CDC standing firm that vaccinating teachers not required for safely reopening schools

BOSTON — On Wednesday, the CDC stood firm and said that vaccinating teachers is “not a prerequisite” for safe school reopening.

Boston 25 News spoke to a local doctor who broke this down for us, and how the CDC is coming up with the same answers about teachers not needing to be vaccinated as a prerequisite for students to return to class. It’s something many teachers feel different about.

“I feel anxious going to work every day. And knowing the vaccine is there, and I don’t have access to it,” said Nishat Khan.

Khan is a reading public school teacher who is afraid of bringing the virus home to her family, like other teachers are.

“I feel like every day that I go in is another risk I’m taking, and I feel it’s unnecessary,” said Khan.

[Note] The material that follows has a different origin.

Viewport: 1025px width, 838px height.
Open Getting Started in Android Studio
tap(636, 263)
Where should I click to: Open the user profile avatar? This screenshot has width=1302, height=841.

She said she and her colleagues don’t agree with the latest CDC findings. Khan shared a photo with us, where windows are even left open at schools for better ventilation.

“In schools, you just don’t know. I don’t know what I’m walking into,” she said.

On Wednesday, the CDC said that vaccinating teachers is not required for safely reopening schools, and that it’s possible to return to in-person class. Colleen Quinn, spokeswoman for the Massachusetts Department of Education, said that is “consistent with everything the Baker-Polito administration has recommended for school districts since the department issued the reopening guidance last summer.”

“There has been very little transmission in the schools that the majority of cases of transmission have come from the community,” said Dr. Daniel Kuritzkes, chief of infectious diseases at Brigham and Women’s Hospital.

Dr. Kuritzkes said the data the CDC comes up with is based on nationwide results.

“As far as spacing children out, minimizing the times when children are without their mask,” said Kuritzkes.

And, this is the same data that Dr. Joseph Allen from Harvard University first shared with us back in mid-December.

“If you look at the underlying factors associated with all the high-profile outbreaks you’ve seen be it ice hockey, a choir practice restaurants, a school bus it doesn’t matter the underlying factor is time indoors, no mask and low to no ventilation,” said Allen.

“It doesn’t feel good to know that vaccines are available to so many people, and teachers got pushed down the list,” said Khan.

Khan said they are now wearing two masks in school. And, both doctors shared the same science: If you wear a mask, and take the precautions we’ve been hearing about for months, everyone should be safe, including inside schools.